Storage formations need to contain buoyant fluids such as hydrogen and/or carbon dioxide over substantial time scales of decades to centuries. Hence, the durability and permeability of the seal that prevents buoyant fluid migration out of the storage formation are significant issues to be assessed to improve storage security. Despite being widespread in the subsurface, understanding of the mechanics and chemical alteration of seals is not advanced. Predicting the response of geologic reservoirs and seals to injection and storage of nonaqueous fluids is critical to understanding their potential for long-term storage. The couplings between flow, chemical reactions, and stress/strain are highly complex in these multi-component, multi-scale systems and are specific to each formation type and subsurface application.
Imaging of seal material as fluids, such as carbon dioxide, penetrate the seal or as seal material is exposed to nonequilibrated aqueous fluids, such as acidified brine, is fundamental to our studies. We image shale seal material at core scale using x-ray computed tomography and at successively finer scales using scanning electron microscopy to view rock fabric and transmission electron tomography to visualize pores. We have pioneered top-down multiscale imaging workflows to probe details of flow, adsorption, and reaction across scales as illustrated in the figure below. We also image diffusion of fluids through impermeable rocks with variants of these methods.
Summary of a top-down imaging workflow. Images cascade in decreasing length scale from cm to 100’s of nm. Top left is an image of a shale core (2.5 by 5 cm) saturated with carbon dioxide. Hotter colors indicate more carbon dioxide. The core is subsequently sectioned and subvolumes extracted for imaging at successively greater resolution including nanoCT (TXM). On the bottom right is a transmission electron microscope image of kerogen between grains with nm-sized pores in the kerogen.

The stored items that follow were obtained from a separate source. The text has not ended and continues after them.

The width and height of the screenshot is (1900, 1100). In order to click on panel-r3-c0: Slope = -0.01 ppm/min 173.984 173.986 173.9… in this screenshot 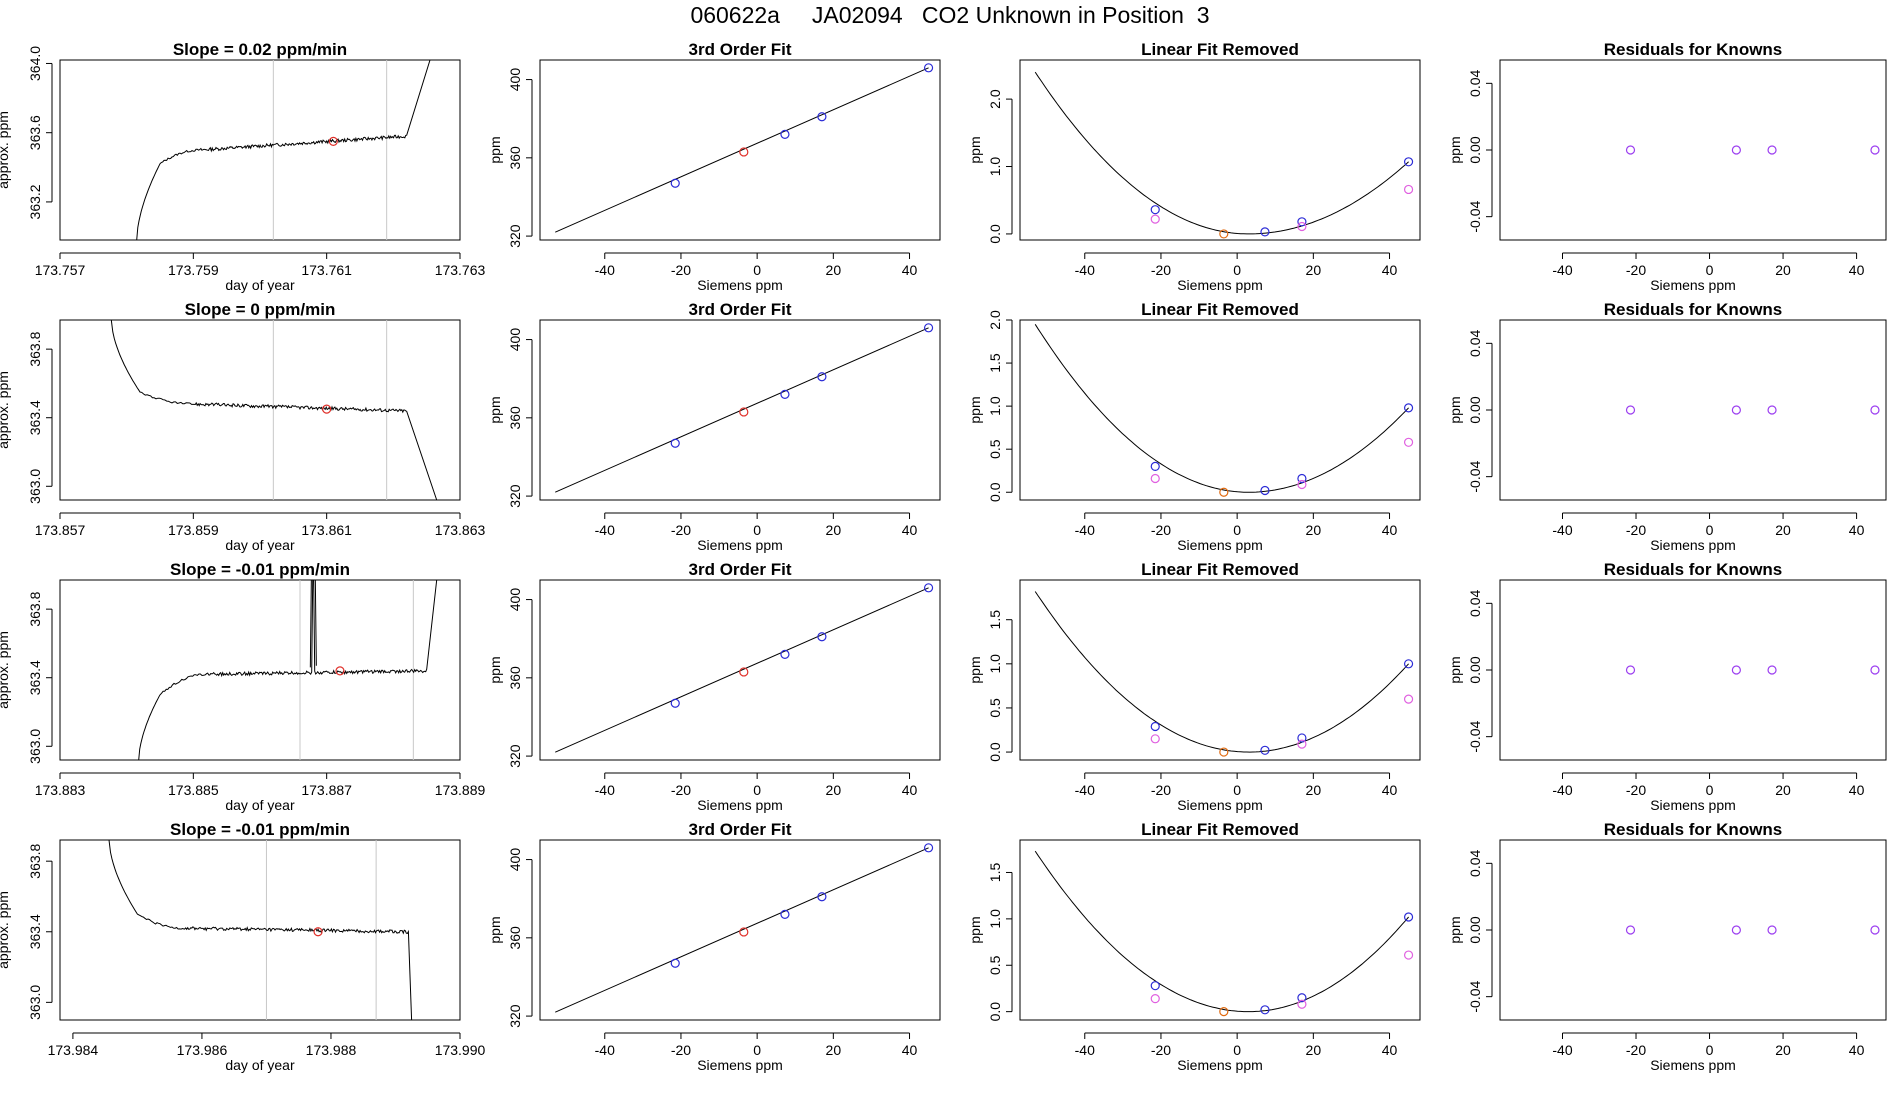, I will do `click(243, 946)`.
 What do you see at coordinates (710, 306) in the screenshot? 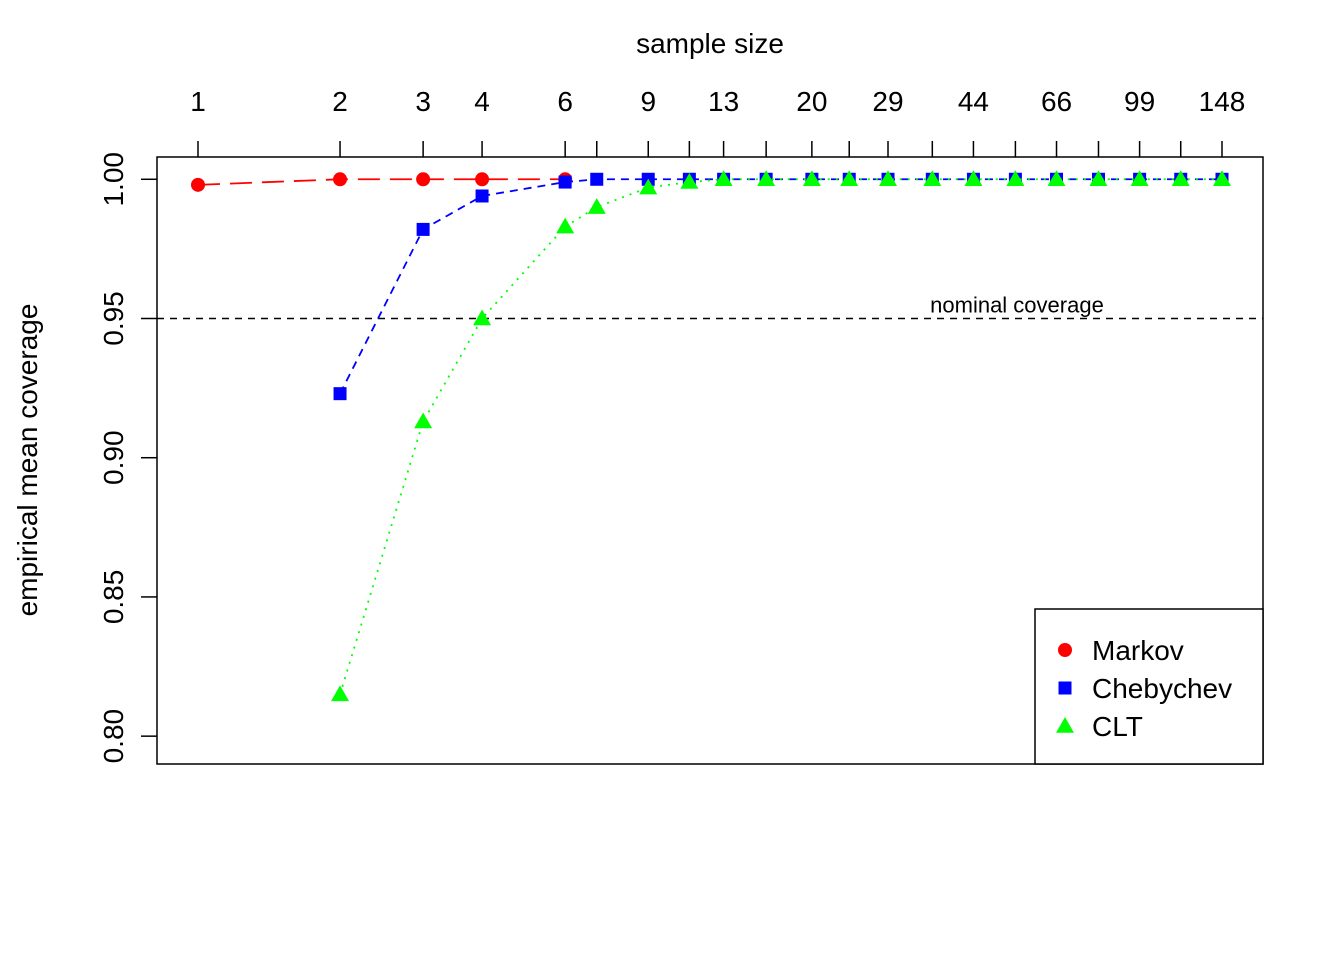
I see `reference-line-group: nominal coverage` at bounding box center [710, 306].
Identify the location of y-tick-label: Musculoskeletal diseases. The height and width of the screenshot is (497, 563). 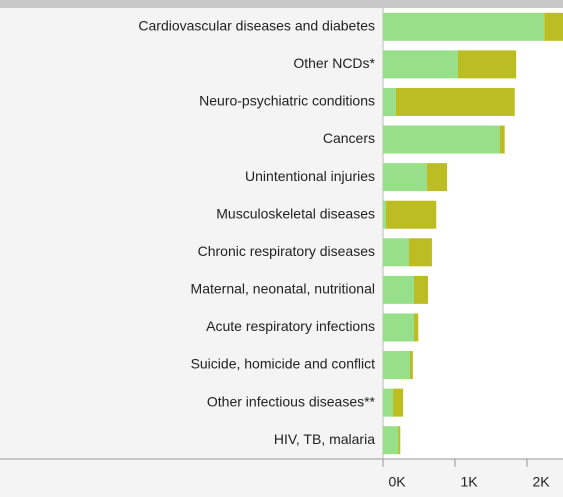
(296, 213).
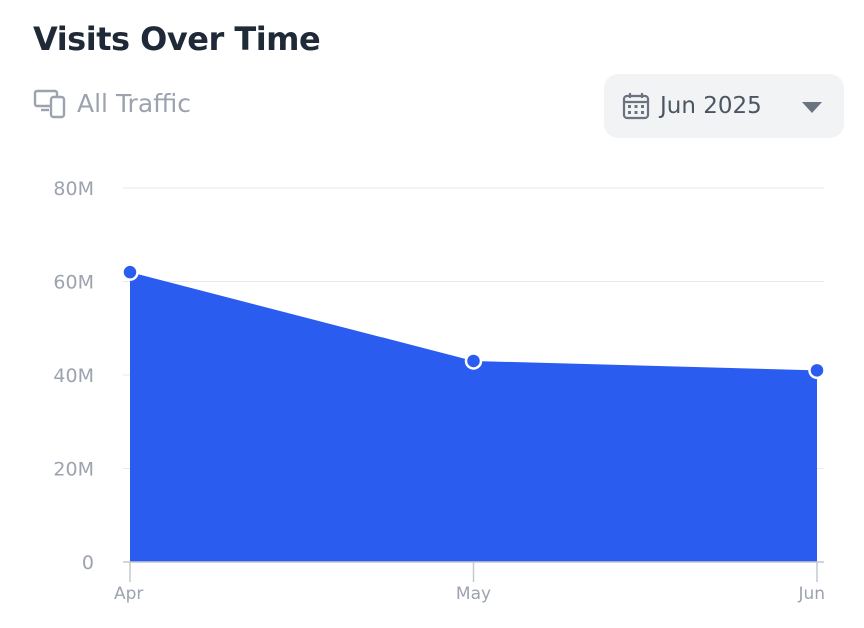  What do you see at coordinates (812, 108) in the screenshot?
I see `chevron-down-icon` at bounding box center [812, 108].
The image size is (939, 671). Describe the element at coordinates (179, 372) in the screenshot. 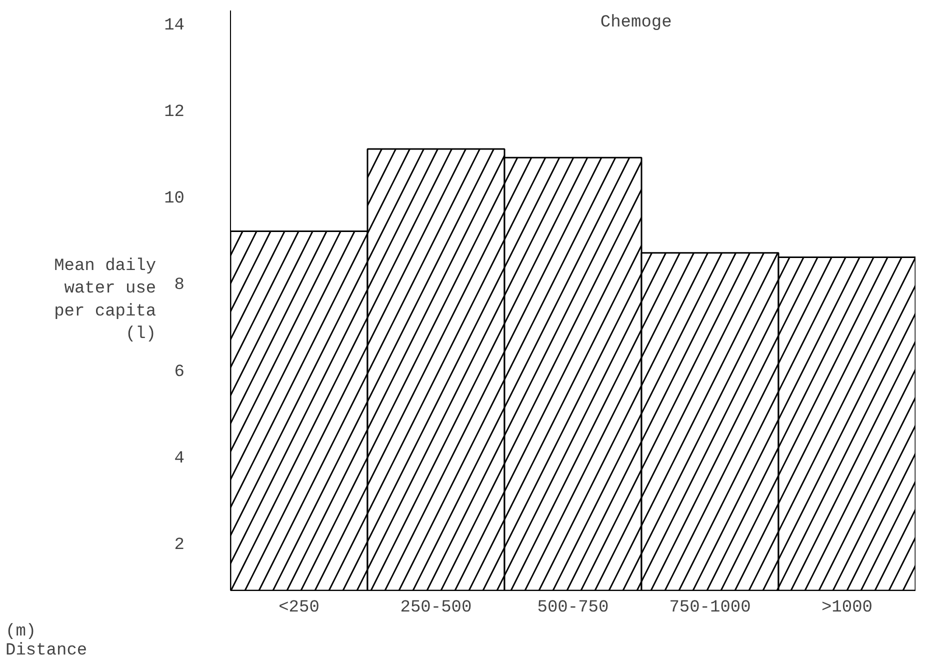

I see `y-tick-label: 6` at that location.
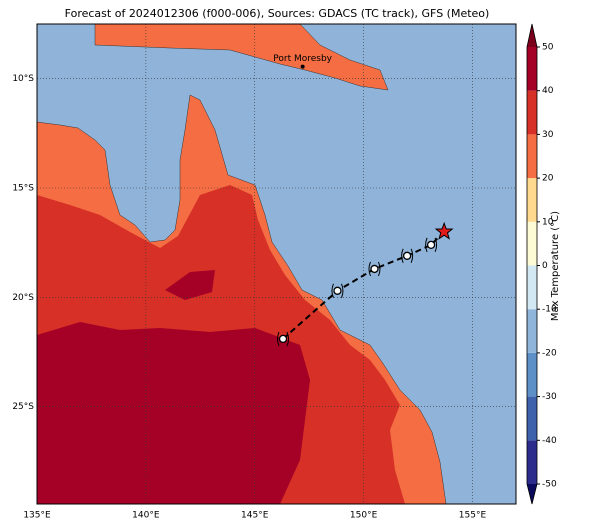 This screenshot has width=591, height=532. I want to click on colorbar-label: Max Temperature (°C), so click(556, 266).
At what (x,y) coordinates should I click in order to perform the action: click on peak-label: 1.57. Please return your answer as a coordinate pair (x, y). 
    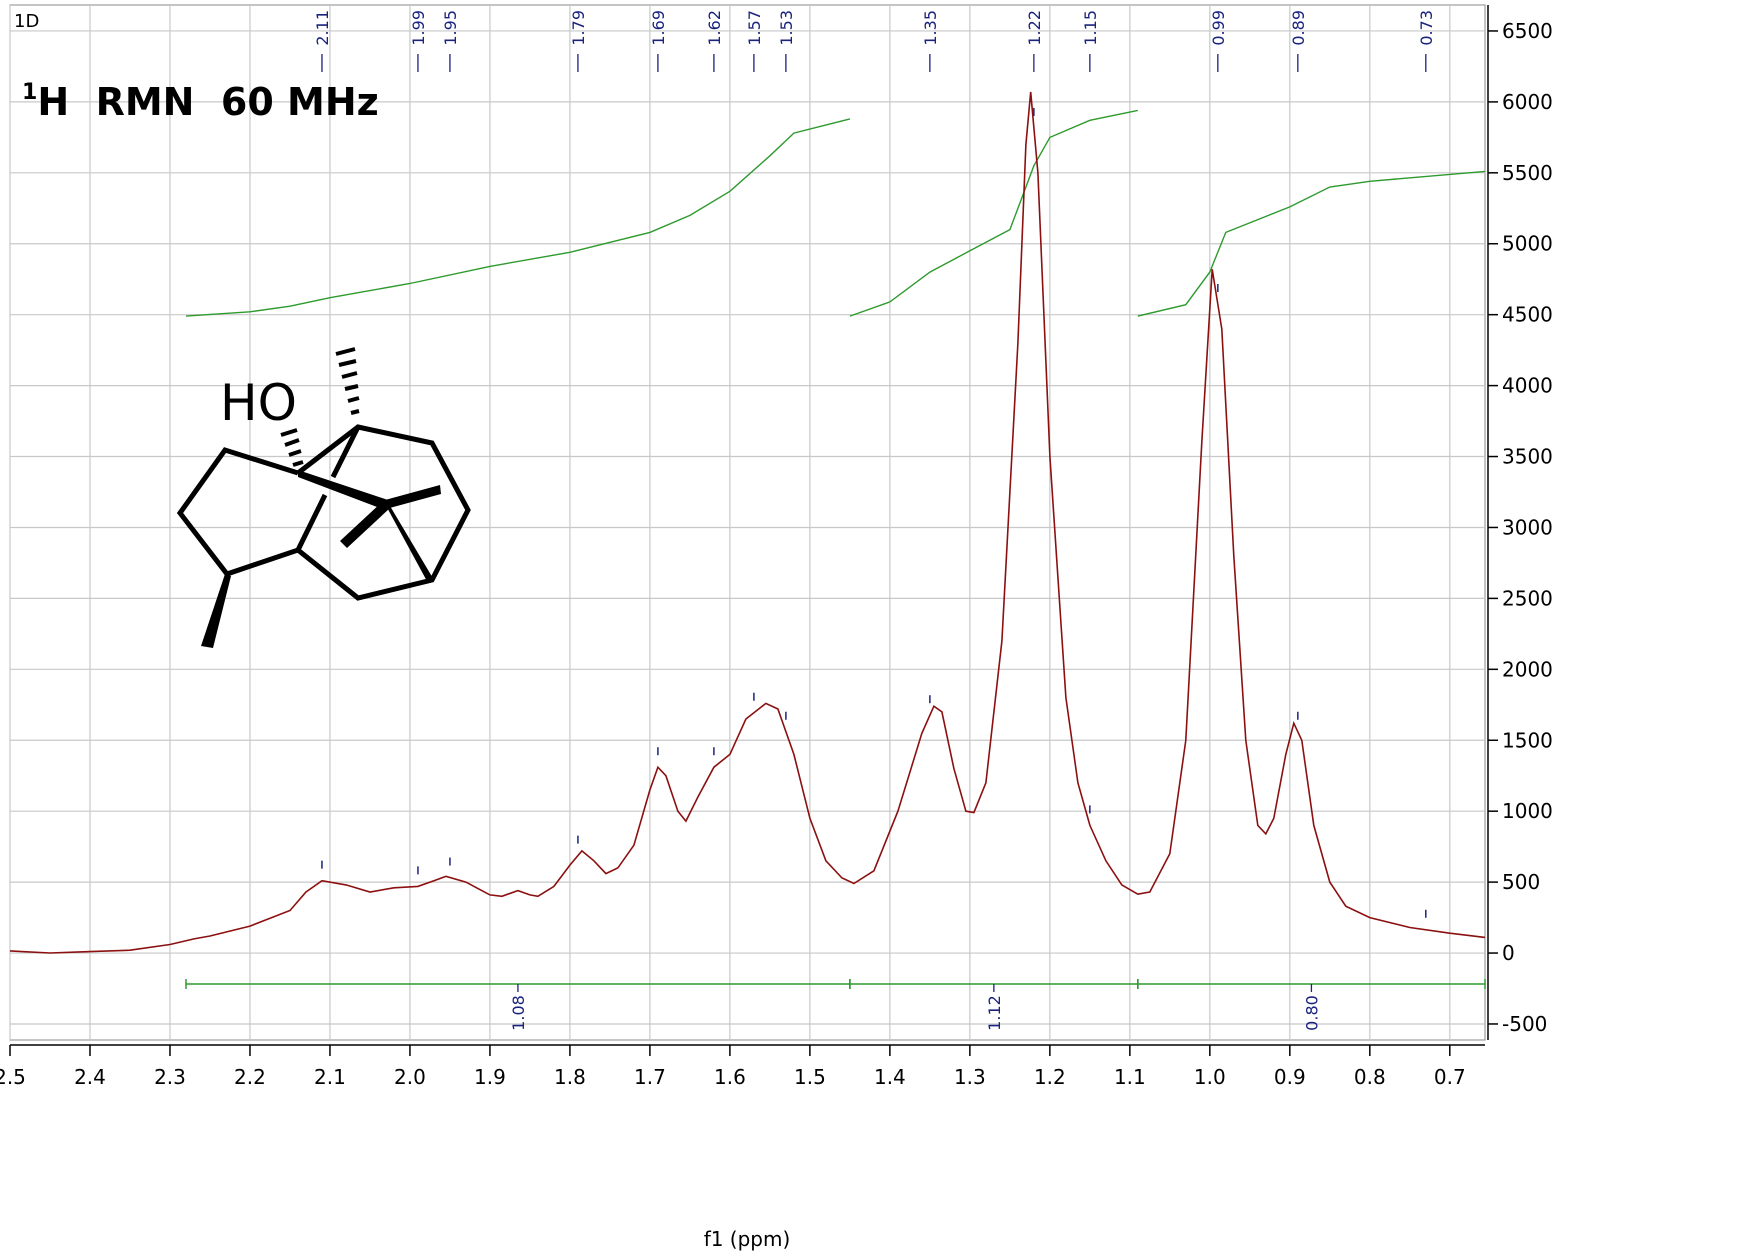
    Looking at the image, I should click on (754, 28).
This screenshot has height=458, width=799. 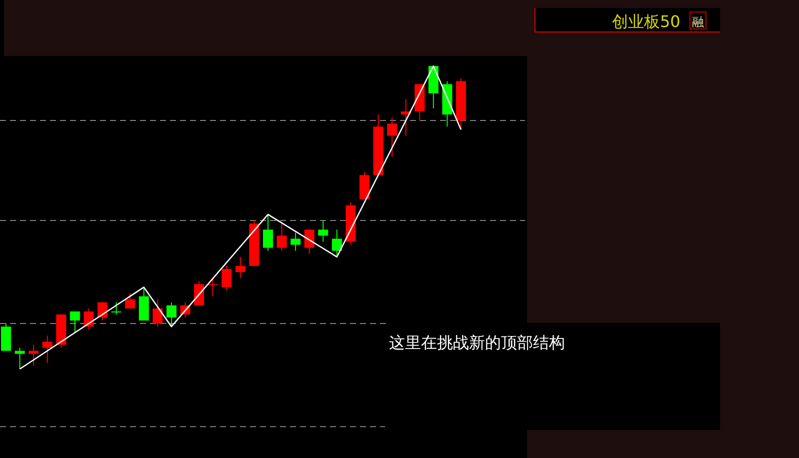 What do you see at coordinates (477, 342) in the screenshot?
I see `annotation: 这里在挑战新的顶部结构` at bounding box center [477, 342].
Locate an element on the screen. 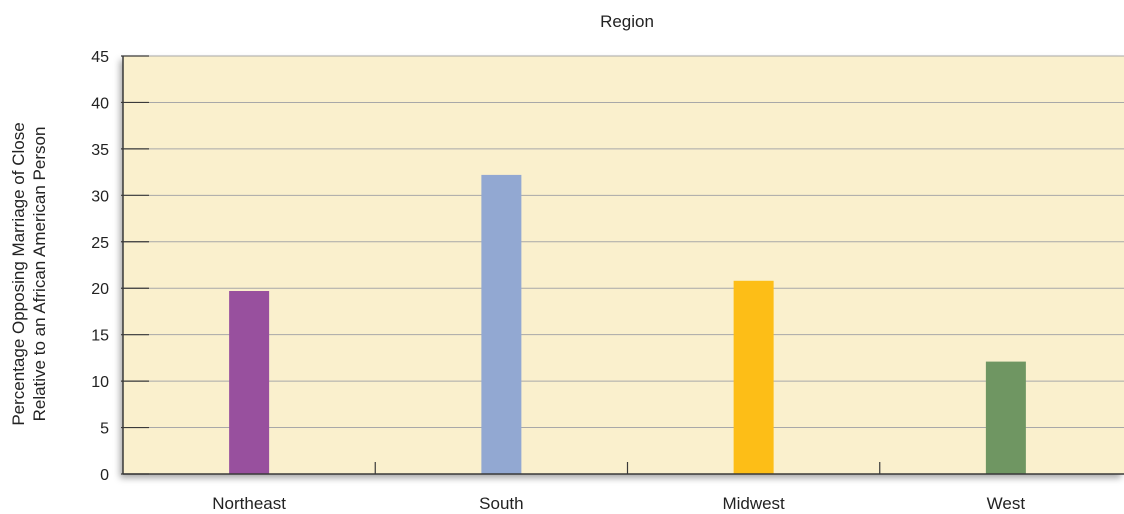 Image resolution: width=1124 pixels, height=514 pixels. bar-northeast is located at coordinates (249, 382).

Note the 100 nm scale bar.
Importantly, we are addressing the question of how and why rock permeability and mechanical properties evolve in space and time in the presence of different fluids and gases. The poroelastic response of a rock determines how injection impacts effective stress. Viscoelasticity/plasticity is the capacity of a rock to undergo time dependent deformation and support differential stress over geologic time. Nonaqueous fluids such as hydrogen and carbon dioxide may alter the mechanical and deformational properties of both reservoir rocks and seals through adsorption, dissolution/precipitation, or multiphase behavior. These effects and any potential couplings to flow at pore to reservoir scales are not well understood and need to be studied experimentally.
Also of primary interest is the behavior of fractures and faults with nonaqueous fluids. Fractures are complex, rough surfaces where stress is supported by a population of asperity contacts. The area and frictional resistance of these contacts determines under what conditions fractures can slip as faults. The presence of nonaqueous fluids may alter the distribution, area, or frictional strength of asperities, which may impact the susceptibility of a fracture to slip or close over time. Hence, we are measuring the friction coefficient of fractures in different fluid environments. Fault slip can damage seals and well casings while fracture closure can diminish injectivity and storage potential, so understanding the controls on fractures in each storage formation setting is critical to project success.